[Rows from a dataset]
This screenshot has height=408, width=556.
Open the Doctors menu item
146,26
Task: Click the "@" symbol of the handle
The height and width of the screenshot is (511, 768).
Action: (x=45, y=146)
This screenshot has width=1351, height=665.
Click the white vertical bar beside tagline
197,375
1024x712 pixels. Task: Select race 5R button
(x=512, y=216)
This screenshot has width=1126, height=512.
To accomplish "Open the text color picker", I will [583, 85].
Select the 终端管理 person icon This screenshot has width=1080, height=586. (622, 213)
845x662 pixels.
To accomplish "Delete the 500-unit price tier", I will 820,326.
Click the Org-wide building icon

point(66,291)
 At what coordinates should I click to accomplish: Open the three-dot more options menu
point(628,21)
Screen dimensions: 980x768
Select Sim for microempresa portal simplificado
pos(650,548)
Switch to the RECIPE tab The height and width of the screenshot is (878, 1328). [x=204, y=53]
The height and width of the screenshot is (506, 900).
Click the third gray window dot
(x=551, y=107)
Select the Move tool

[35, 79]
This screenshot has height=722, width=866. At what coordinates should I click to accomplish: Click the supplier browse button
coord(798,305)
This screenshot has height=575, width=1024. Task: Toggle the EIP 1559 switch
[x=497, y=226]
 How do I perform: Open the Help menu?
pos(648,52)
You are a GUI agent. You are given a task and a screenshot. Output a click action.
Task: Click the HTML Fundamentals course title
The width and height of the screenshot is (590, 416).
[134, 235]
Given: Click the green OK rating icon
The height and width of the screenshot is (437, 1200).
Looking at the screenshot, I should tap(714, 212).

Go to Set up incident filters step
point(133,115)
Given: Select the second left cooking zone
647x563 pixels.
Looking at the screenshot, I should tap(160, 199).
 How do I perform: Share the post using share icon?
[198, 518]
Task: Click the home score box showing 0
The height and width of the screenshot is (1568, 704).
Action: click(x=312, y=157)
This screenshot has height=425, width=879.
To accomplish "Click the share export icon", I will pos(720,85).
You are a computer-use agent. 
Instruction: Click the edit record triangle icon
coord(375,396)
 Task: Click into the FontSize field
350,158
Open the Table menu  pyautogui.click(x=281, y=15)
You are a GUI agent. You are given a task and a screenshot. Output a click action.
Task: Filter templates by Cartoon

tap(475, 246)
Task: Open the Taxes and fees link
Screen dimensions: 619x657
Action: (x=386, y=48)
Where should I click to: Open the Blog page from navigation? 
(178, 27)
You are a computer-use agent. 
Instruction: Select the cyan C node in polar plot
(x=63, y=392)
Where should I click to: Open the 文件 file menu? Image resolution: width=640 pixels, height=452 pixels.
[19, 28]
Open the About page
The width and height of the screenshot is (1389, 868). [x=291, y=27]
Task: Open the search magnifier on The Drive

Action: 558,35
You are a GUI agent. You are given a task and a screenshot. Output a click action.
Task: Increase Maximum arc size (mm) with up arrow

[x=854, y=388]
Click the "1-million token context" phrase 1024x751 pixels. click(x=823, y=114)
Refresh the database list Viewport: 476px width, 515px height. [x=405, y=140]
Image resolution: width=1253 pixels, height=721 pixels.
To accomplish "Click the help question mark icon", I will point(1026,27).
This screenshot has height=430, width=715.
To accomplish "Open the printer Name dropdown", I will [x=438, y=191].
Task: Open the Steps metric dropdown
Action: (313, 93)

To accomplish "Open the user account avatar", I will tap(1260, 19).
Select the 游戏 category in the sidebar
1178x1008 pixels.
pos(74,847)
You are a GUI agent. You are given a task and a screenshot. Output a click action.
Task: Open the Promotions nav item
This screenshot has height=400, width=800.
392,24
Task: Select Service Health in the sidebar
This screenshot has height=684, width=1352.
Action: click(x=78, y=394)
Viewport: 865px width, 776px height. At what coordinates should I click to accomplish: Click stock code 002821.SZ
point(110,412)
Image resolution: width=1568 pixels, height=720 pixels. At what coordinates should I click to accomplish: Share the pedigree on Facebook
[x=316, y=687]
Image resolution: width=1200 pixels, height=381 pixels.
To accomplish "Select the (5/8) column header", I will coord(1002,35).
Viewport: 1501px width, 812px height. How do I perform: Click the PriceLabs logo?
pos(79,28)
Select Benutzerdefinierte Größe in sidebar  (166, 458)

- **Set problem**: Replace each "This screenshot has" with "The screenshot has" throughout the entries above, and write all of them out again with nothing else altered.

- **Exercise solution**:
The screenshot has height=408, width=556.
Open the Doctors menu item
146,26
Task: Click the "@" symbol of the handle
The height and width of the screenshot is (511, 768).
Action: (x=45, y=146)
The screenshot has width=1351, height=665.
Click the white vertical bar beside tagline
197,375
1024x712 pixels. Task: Select race 5R button
(x=512, y=216)
The screenshot has width=1126, height=512.
To accomplish "Open the text color picker", I will [583, 85].
Select the 终端管理 person icon The screenshot has width=1080, height=586. (622, 213)
845x662 pixels.
To accomplish "Delete the 500-unit price tier", I will 820,326.
Click the Org-wide building icon

point(66,291)
 At what coordinates should I click to accomplish: Open the three-dot more options menu
point(628,21)
Screen dimensions: 980x768
Select Sim for microempresa portal simplificado
pos(650,548)
Switch to the RECIPE tab The height and width of the screenshot is (878, 1328). [x=204, y=53]
The height and width of the screenshot is (506, 900).
Click the third gray window dot
(x=551, y=107)
Select the Move tool

[35, 79]
The screenshot has height=722, width=866. At what coordinates should I click to accomplish: Click the supplier browse button
coord(798,305)
The screenshot has height=575, width=1024. Task: Toggle the EIP 1559 switch
[x=497, y=226]
 How do I perform: Open the Help menu?
pos(648,52)
You are a GUI agent. You are given a task and a screenshot. Output a click action.
Task: Click the HTML Fundamentals course title
The width and height of the screenshot is (590, 416).
[134, 235]
Given: Click the green OK rating icon
The height and width of the screenshot is (437, 1200).
Looking at the screenshot, I should tap(714, 212).

Go to Set up incident filters step
point(133,115)
Given: Select the second left cooking zone
647x563 pixels.
Looking at the screenshot, I should tap(160, 199).
 How do I perform: Share the post using share icon?
[198, 518]
Task: Click the home score box showing 0
The height and width of the screenshot is (1568, 704).
Action: click(x=312, y=157)
The screenshot has height=425, width=879.
To accomplish "Click the share export icon", I will pos(720,85).
You are a computer-use agent. 
Instruction: Click the edit record triangle icon
coord(375,396)
 Task: Click into the FontSize field
350,158
Open the Table menu  pyautogui.click(x=281, y=15)
You are a GUI agent. You are given a task and a screenshot. Output a click action.
Task: Filter templates by Cartoon

tap(475, 246)
Task: Open the Taxes and fees link
Screen dimensions: 619x657
Action: (x=386, y=48)
Where should I click to: Open the Blog page from navigation? 
(178, 27)
You are a computer-use agent. 
Instruction: Select the cyan C node in polar plot
(x=63, y=392)
Where should I click to: Open the 文件 file menu? Image resolution: width=640 pixels, height=452 pixels.
[19, 28]
Open the About page
The width and height of the screenshot is (1389, 868). [x=291, y=27]
Task: Open the search magnifier on The Drive

Action: 558,35
You are a GUI agent. You are given a task and a screenshot. Output a click action.
Task: Increase Maximum arc size (mm) with up arrow

[x=854, y=388]
Click the "1-million token context" phrase 1024x751 pixels. click(x=823, y=114)
Refresh the database list Viewport: 476px width, 515px height. [x=405, y=140]
Image resolution: width=1253 pixels, height=721 pixels.
To accomplish "Click the help question mark icon", I will point(1026,27).
The screenshot has height=430, width=715.
To accomplish "Open the printer Name dropdown", I will [x=438, y=191].
Task: Open the Steps metric dropdown
Action: (313, 93)

To accomplish "Open the user account avatar", I will tap(1260, 19).
Select the 游戏 category in the sidebar
1178x1008 pixels.
pos(74,847)
You are a GUI agent. You are given a task and a screenshot. Output a click action.
Task: Open the Promotions nav item
The screenshot has height=400, width=800.
392,24
Task: Select Service Health in the sidebar
The screenshot has height=684, width=1352.
Action: click(x=78, y=394)
Viewport: 865px width, 776px height. At what coordinates should I click to accomplish: Click stock code 002821.SZ
point(110,412)
Image resolution: width=1568 pixels, height=720 pixels. At what coordinates should I click to accomplish: Share the pedigree on Facebook
[x=316, y=687]
Image resolution: width=1200 pixels, height=381 pixels.
To accomplish "Select the (5/8) column header", I will coord(1002,35).
Viewport: 1501px width, 812px height. How do I perform: Click the PriceLabs logo?
pos(79,28)
Select Benutzerdefinierte Größe in sidebar  (166, 458)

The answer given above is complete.